▶ RECORDS FOR THE EXERCISE
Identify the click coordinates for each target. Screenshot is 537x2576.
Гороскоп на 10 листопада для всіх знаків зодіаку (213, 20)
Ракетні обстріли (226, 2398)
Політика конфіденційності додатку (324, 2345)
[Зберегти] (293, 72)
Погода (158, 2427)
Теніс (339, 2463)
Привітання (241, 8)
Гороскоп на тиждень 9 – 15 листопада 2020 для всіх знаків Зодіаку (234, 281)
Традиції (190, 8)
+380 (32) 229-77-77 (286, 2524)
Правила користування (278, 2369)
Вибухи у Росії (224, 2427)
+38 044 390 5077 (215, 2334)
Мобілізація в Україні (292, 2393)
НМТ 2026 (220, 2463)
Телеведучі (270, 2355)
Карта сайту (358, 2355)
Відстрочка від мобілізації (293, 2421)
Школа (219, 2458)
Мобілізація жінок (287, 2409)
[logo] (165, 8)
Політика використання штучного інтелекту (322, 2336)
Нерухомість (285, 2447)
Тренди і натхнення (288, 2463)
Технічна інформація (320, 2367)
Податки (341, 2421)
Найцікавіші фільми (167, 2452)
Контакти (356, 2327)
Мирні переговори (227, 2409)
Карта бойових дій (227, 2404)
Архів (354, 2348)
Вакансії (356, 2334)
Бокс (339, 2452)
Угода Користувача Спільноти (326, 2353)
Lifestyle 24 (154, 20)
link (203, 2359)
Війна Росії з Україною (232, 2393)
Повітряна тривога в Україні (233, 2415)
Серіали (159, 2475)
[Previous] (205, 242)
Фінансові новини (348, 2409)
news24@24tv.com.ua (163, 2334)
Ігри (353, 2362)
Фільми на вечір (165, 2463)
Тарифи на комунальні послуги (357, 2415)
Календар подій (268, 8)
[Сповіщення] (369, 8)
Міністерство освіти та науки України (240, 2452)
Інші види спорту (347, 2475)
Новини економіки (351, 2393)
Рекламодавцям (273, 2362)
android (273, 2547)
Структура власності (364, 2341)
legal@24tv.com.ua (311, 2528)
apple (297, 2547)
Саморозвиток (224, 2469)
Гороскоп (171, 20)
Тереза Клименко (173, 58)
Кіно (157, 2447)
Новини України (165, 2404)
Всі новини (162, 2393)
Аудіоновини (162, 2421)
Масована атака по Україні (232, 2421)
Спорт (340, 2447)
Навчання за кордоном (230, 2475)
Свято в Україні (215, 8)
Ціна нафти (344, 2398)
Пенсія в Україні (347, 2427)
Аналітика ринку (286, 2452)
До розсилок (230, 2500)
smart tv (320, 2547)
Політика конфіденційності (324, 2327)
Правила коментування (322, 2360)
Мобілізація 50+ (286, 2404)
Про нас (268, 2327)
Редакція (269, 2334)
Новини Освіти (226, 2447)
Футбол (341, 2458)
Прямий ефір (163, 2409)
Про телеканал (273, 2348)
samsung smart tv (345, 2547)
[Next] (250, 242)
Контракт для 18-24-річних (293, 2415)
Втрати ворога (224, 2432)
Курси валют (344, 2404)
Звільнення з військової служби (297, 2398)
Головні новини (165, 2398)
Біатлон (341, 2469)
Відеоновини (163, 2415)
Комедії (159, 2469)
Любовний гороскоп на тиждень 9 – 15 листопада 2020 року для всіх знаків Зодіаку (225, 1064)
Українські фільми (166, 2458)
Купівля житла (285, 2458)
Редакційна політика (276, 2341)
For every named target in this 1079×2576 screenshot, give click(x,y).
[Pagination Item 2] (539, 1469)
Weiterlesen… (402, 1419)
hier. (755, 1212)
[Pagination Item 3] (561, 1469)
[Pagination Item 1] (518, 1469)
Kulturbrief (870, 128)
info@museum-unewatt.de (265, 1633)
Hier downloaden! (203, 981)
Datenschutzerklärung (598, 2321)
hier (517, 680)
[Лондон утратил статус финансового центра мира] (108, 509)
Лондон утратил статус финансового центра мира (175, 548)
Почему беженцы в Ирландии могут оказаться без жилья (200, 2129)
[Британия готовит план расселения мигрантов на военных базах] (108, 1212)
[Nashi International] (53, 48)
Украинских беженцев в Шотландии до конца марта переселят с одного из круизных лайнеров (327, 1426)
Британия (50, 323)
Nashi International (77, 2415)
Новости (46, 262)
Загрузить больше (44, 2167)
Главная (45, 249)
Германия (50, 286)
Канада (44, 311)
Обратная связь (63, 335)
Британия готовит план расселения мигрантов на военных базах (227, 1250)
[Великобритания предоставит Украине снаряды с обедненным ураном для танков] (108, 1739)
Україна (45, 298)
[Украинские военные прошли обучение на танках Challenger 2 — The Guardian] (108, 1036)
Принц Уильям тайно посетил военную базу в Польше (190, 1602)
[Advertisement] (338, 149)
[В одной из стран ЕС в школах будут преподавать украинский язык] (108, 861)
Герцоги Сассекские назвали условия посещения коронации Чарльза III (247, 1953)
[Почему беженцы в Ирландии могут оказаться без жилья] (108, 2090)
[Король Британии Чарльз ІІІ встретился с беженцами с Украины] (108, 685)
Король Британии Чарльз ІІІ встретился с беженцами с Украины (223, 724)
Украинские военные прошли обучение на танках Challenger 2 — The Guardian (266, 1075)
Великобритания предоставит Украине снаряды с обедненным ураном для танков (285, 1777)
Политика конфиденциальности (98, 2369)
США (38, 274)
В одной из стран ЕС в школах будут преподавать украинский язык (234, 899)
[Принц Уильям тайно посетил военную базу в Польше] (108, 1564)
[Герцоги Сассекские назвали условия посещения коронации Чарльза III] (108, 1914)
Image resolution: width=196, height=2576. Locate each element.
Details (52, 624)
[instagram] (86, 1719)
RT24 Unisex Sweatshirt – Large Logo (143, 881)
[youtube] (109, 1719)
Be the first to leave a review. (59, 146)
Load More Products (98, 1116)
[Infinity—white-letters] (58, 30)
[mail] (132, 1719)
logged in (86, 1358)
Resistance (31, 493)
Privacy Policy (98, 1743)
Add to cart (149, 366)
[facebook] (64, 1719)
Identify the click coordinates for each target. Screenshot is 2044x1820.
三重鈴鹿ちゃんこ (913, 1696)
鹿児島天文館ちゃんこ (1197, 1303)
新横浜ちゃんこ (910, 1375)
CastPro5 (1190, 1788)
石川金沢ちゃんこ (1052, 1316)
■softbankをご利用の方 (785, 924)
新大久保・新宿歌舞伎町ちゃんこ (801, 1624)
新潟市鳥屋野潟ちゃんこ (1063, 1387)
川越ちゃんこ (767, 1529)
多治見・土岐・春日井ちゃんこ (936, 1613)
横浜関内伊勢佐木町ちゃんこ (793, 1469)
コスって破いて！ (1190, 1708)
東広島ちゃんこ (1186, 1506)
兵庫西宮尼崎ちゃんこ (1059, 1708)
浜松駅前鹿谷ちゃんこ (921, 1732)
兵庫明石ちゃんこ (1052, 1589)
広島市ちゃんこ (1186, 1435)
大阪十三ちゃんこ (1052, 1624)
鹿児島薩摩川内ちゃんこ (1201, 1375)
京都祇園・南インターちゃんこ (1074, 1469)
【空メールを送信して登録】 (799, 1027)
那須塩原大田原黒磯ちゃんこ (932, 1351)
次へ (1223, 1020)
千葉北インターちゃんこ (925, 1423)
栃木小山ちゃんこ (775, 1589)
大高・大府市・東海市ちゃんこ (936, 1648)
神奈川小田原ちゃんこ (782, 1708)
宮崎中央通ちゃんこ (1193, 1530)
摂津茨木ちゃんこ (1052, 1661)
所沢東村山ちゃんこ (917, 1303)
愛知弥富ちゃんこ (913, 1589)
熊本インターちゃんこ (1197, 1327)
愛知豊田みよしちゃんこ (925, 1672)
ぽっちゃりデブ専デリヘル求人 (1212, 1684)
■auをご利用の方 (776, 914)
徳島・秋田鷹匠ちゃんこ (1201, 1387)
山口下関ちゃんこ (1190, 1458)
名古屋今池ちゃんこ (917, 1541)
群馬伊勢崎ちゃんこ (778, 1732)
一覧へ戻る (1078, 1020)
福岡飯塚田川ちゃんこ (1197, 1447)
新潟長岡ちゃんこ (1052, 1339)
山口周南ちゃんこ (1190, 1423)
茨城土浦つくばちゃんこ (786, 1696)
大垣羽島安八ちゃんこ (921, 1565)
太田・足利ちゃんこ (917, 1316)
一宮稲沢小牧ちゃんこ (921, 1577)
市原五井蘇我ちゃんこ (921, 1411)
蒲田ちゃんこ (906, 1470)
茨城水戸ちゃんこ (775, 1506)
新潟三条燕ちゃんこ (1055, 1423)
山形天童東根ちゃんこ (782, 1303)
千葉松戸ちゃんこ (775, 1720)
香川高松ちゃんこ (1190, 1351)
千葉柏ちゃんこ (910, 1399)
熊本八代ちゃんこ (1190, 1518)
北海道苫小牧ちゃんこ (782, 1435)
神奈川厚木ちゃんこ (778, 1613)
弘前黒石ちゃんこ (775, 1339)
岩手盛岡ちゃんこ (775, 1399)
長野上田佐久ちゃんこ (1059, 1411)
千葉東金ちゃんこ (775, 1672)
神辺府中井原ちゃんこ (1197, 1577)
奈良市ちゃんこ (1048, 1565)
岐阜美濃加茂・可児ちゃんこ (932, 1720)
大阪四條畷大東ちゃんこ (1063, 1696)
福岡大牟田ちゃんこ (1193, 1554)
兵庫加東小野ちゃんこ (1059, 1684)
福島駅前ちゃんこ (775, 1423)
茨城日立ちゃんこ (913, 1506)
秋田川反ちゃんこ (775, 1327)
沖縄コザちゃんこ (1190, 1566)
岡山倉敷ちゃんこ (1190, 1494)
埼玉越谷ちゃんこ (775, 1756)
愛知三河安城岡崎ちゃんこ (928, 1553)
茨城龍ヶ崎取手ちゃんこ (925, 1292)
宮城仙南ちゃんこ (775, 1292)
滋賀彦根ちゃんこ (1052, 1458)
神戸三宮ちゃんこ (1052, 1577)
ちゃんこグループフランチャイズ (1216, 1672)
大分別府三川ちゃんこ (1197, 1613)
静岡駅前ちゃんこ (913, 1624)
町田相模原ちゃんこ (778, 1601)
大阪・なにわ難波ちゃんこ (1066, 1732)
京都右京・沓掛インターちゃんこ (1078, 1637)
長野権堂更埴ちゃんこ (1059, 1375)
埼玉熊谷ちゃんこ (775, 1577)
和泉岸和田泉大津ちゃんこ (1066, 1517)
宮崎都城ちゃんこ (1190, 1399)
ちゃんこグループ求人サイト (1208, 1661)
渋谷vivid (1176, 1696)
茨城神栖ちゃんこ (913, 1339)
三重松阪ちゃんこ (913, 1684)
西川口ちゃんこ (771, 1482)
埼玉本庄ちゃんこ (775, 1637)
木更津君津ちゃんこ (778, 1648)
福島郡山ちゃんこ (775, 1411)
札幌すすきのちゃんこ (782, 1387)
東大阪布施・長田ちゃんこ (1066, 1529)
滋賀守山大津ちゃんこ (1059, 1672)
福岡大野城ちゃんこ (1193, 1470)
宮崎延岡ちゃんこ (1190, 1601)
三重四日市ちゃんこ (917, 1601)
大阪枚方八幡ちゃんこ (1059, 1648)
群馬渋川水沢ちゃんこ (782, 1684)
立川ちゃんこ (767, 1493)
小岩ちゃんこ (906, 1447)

▶ WORK INSTRUCTIONS
From the records above, extract exactly and only the lines that begin at the line with "Принц Уильям тайно посетил военную базу в Польше (190, 1602)" and stop after the line with "III (247, 1953)".

▶ EXERCISE OUTPUT
Принц Уильям тайно посетил военную базу в Польше (190, 1602)
[Advertisement] (338, 149)
[В одной из стран ЕС в школах будут преподавать украинский язык] (108, 861)
Герцоги Сассекские назвали условия посещения коронации Чарльза III (247, 1953)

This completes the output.